You benefit from the reduced rates negotiated by the insurance companies. At least in my experience. I’ve seen the cash vs. insurance paid rates for plenty of types of visits and procedures before and after I had private individually purchased insurance. I think most people overlook this, though, and I suppose YMMV.
And don’t these plans cover things like an annual physical (or something) without deductible?
Don’t forget that at low income levels, in addition to the premium subsidy, there is a cost sharing reduction that limits your OOP costs for copay+deductible to $2250.
To many still a big number, but only if you have a serious medical issue - which, without insurance, could easily cost much more.

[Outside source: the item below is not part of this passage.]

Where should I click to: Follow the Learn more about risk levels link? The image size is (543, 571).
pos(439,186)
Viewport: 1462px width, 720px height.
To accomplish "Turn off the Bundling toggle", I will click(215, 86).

Apart from the “stop Obamacare at any cost” movement, I thought I had read that the ACA Medicare subsidies for the states to expand Medicare reduced and/or expired after 5(?) years; the principal objection from some states was that they would expand Medicare which would cost a lot more money, then the feds would pull the rug out from under them and the states would be on the hook for the heavily expanded costs.

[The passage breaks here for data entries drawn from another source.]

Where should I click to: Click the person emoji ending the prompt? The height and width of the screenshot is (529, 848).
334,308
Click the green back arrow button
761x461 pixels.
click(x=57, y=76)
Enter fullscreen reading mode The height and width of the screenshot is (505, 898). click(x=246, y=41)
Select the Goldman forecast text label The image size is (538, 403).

It is of course possible for a future Congress to change the law and reduce or eliminate the subsidies, but this would require an affirmative act by the Congress to leave the states on the hook.
(MedicARE is a wholly separate and almost entirely federal program. The ACA did not expand Medicare.)

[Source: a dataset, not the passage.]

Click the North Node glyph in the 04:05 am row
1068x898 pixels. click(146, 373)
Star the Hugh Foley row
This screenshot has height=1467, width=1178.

Not sure, but remember this is GQ, not GD - the Census Bureau has a number of reports like the one I linked to earlier. Feel free to browse their website to see if you can find the answer to your question. I’ll link you to another report that is up the alley of what you’re looking for, but I haven’t read it so I’m only guessing that it might answer your question:
Table 3 might interest you since it breaks down poverty by people in families and those not in families, since you asked about “childless and non-disabled adults” and Table 7 breaks down poverty by region, although not by state. Edit: Actually, Table 7 is of uninsured people, not poverty - not as helpful for your question.
The worry is not idle speculation. The federal government has lowered its Medicaid contribution percentage in the past, leaving the states to make up the shortfall.
It has to do with how the percentage that the federal government pays, called the Federal Medical Assistance Percentage (FMAP) is calculated. In essence, states with higher per-capita incomes generally get a lower percentage of their Medicaid covered by the feds. So as incomes rise in a state, the feds chip in less for Medicaid.
And, of course, Congress can change the formula by which the FMAP is calculated at any time. Some states receive as little as about 50% federal funding for Medicaid (for those patients eligible pre-PPACA). On the other extreme, a state with low per-capita income and high poverty (Mississippi) received about 74% federal medicaid funding.
Your cite, however, shows changes in how the formula applies to different states at different times, not changes in the formula itself. (That is, when they plug the per capita income numbers into the formula, it may yield a different result due to economic conditions in the state relative to the nation.)
Are there any examples of the formula itself being changed to any state’s detriment? That is, has Congress ever taken an affirmative act to reduce a particular state’s percentage (or all states’ percentages)?